When the sun first comes out after days of rain it always takes on a fairy godmother attitude and sprinkles star dust on everything making colors brighter. Last Monday was like that, with the added urgency of warmth after a sudden chill.

Over the weekend I had read the roving runner's post on Prospect Park and was inspired to get off trail in the park.

Though I usually stick to the main roads, instead of running on them I prefer to run on the ribbon of pounded grass, sand, or gravel next to it. It's kinder on the joints and avoiding tree roots and puddles adds excitement. But there are plenty of areas on the loops that don't have that extra shoulder and I'm back to running on asphalt.

Going off trail appealed to me, but I had never dared to. I was afraid. A twisted ankle, and I'd be stuck in the wilds of Prospect Park, unable to get back to civilization. I was also scared there might be evil men lurking, waiting for poor defenseless runners, ready to pounce on them.

But if the roving runner could do it, so could I. So last Monday I decided to leave my fears at home, run to the park, follow the loop down to the lake and get off the trail from there while trying to reach Grand Army Plaza.

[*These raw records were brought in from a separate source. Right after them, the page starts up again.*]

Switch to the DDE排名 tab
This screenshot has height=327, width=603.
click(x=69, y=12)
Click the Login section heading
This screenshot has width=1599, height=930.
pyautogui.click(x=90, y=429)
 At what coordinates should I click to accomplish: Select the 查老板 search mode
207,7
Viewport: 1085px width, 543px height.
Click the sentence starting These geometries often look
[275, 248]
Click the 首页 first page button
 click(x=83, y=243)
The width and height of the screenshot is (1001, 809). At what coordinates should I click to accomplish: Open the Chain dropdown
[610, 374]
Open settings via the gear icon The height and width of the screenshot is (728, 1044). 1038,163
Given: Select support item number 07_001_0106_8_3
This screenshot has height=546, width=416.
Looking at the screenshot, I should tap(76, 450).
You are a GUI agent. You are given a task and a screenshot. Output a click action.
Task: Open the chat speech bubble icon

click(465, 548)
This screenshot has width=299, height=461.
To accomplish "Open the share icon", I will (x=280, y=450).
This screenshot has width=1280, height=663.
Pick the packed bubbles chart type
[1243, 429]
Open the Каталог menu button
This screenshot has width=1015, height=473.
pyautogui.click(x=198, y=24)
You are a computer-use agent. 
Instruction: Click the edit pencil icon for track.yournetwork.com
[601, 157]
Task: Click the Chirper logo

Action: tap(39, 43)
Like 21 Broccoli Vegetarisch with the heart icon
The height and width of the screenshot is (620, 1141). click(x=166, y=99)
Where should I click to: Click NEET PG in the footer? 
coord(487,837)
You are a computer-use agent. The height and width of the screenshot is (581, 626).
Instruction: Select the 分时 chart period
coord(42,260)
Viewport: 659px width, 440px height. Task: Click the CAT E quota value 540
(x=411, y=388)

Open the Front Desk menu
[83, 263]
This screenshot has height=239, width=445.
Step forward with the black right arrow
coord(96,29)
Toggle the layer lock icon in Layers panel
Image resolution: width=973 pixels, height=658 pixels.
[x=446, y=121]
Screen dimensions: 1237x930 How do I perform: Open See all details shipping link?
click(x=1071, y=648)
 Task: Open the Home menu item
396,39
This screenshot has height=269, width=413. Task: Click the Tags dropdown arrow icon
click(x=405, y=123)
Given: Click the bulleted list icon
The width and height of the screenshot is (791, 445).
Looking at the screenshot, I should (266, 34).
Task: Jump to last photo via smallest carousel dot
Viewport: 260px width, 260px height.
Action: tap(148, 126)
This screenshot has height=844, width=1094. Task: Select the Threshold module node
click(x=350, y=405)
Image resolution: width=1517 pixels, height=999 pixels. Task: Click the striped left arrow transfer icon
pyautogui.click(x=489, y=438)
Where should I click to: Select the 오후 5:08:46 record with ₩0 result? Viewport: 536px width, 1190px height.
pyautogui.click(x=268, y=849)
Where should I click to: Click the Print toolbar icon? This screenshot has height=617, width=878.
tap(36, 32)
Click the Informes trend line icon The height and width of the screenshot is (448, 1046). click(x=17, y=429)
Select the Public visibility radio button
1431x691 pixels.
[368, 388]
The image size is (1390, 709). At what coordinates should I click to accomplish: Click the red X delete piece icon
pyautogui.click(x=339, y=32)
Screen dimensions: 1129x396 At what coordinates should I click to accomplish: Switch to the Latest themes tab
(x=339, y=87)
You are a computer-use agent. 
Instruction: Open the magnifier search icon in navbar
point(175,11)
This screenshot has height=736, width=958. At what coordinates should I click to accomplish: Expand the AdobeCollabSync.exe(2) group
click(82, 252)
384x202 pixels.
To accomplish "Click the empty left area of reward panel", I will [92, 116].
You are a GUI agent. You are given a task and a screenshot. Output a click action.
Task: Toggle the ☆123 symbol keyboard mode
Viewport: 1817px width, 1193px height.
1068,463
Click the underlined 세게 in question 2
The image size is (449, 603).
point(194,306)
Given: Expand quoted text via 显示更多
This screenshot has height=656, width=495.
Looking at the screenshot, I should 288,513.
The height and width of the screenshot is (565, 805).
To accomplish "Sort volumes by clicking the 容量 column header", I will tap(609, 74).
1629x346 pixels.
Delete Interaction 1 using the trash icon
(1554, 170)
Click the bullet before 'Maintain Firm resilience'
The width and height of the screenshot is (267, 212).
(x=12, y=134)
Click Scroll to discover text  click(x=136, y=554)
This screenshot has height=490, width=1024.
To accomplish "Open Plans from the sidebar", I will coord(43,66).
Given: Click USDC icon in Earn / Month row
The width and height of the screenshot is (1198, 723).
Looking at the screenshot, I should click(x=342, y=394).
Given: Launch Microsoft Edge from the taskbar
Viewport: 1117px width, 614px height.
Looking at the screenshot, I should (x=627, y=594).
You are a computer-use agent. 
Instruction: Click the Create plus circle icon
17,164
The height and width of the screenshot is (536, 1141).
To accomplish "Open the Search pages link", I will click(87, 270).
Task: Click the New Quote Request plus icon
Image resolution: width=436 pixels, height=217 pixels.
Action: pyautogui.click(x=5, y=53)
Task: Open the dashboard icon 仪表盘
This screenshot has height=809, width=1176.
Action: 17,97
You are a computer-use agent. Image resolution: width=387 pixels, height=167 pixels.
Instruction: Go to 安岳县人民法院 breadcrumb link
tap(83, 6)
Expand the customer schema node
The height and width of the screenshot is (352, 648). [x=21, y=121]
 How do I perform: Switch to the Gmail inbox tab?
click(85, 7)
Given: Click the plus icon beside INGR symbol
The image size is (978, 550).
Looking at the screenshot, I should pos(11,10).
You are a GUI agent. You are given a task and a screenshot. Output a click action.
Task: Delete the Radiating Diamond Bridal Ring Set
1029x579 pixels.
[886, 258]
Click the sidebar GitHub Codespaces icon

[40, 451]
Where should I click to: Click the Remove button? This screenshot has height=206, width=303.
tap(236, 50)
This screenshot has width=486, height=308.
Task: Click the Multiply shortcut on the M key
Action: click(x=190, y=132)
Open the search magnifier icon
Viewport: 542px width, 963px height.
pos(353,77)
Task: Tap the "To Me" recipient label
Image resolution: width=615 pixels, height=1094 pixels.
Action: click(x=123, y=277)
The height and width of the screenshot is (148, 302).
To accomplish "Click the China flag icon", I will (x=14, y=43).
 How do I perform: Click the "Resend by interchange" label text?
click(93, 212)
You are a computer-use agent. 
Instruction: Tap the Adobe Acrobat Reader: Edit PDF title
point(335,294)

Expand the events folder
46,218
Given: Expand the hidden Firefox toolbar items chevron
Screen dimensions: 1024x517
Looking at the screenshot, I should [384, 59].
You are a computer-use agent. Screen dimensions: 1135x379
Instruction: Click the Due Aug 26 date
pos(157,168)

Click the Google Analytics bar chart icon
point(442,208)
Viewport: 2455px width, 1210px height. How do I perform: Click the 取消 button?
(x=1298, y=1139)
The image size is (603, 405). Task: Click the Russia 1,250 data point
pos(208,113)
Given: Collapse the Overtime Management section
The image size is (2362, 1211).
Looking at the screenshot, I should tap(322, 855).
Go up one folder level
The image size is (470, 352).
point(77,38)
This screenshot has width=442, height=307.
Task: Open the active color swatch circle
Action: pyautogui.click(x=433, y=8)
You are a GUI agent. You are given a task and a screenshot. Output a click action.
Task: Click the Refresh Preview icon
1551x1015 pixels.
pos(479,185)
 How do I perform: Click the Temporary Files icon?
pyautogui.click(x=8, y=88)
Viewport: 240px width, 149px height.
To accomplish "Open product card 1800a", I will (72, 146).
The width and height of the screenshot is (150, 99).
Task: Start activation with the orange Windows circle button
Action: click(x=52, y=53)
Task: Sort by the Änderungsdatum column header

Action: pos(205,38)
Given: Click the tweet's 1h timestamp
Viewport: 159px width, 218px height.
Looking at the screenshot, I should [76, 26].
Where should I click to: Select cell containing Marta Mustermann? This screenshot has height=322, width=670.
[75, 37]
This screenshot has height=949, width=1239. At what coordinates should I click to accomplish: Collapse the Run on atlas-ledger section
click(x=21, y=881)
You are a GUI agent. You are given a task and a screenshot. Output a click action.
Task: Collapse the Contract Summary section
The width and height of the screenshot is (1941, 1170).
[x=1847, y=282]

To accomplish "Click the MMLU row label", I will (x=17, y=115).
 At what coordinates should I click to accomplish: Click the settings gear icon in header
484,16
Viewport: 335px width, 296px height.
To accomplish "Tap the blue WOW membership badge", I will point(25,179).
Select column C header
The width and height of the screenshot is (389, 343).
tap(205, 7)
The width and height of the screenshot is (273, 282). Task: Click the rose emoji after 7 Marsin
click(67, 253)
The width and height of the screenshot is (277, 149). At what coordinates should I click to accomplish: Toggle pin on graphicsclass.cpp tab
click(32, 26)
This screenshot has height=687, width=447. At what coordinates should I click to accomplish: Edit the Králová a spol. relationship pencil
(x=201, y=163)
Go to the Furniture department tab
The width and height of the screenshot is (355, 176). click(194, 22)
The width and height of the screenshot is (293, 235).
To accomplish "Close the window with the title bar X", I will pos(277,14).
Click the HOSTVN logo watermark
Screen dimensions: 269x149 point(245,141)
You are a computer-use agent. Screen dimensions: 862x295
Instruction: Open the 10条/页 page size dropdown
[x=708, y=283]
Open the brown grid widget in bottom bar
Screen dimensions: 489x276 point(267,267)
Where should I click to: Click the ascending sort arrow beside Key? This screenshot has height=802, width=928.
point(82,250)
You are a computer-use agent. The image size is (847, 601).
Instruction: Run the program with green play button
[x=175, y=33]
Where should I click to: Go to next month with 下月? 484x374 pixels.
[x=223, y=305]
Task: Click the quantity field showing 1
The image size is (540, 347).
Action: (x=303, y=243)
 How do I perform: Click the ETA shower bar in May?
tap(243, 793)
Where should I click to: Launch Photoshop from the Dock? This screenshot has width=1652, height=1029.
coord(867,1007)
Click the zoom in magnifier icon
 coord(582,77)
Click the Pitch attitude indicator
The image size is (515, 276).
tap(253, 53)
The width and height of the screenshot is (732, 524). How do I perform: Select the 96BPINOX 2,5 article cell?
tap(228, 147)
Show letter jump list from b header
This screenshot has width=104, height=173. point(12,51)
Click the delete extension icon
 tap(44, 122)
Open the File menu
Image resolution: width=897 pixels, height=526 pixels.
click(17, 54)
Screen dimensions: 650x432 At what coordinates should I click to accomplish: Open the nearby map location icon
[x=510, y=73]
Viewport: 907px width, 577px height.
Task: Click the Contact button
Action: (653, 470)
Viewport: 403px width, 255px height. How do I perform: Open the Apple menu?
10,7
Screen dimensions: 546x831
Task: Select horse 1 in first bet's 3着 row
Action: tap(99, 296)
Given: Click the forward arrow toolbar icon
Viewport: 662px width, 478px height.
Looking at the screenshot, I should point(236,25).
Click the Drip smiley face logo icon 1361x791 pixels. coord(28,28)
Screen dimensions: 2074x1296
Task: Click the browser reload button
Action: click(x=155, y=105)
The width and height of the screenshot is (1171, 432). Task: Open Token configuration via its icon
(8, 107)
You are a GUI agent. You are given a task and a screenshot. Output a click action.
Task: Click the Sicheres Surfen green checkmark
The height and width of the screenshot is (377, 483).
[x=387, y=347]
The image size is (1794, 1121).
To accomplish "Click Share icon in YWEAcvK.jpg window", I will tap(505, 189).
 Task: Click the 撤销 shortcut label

The weather was perfect for a run: cold enough to need gloves, with no wind and plenty of sun. After a few days of not biking to work because of the rain, my body felt well rested and craved exertion. My ankles felt strong and my knees were not complaining.

The run might have been somewhere between 5-6 miles, but I couldn't tell. The park does something weird once you get off the main paths. The time/space continuum breaks and expands - making the lake larger, the hills higher, and the forest was actually somewhere in the Catskills. The stillness around me so complete I had to turn off my music and listen. All there was: my breathing and my footsteps. I really could not hear anything else, even when I stopped.

When came out of the woods I was back in Prospect Park, running across the meadow, ready to get back on the loop and run towards the 15th Street exit.

The only dangerous moment was once I left the park. As I ran across the intersection towards the Pavillion, I caught a cute bicyclist's attention as he passed me. He looked back to continue staring at me and forgot to turn his head back to see where he was going. I smiled at him as he veered around the corner and he almost crashed into the curb. Almost.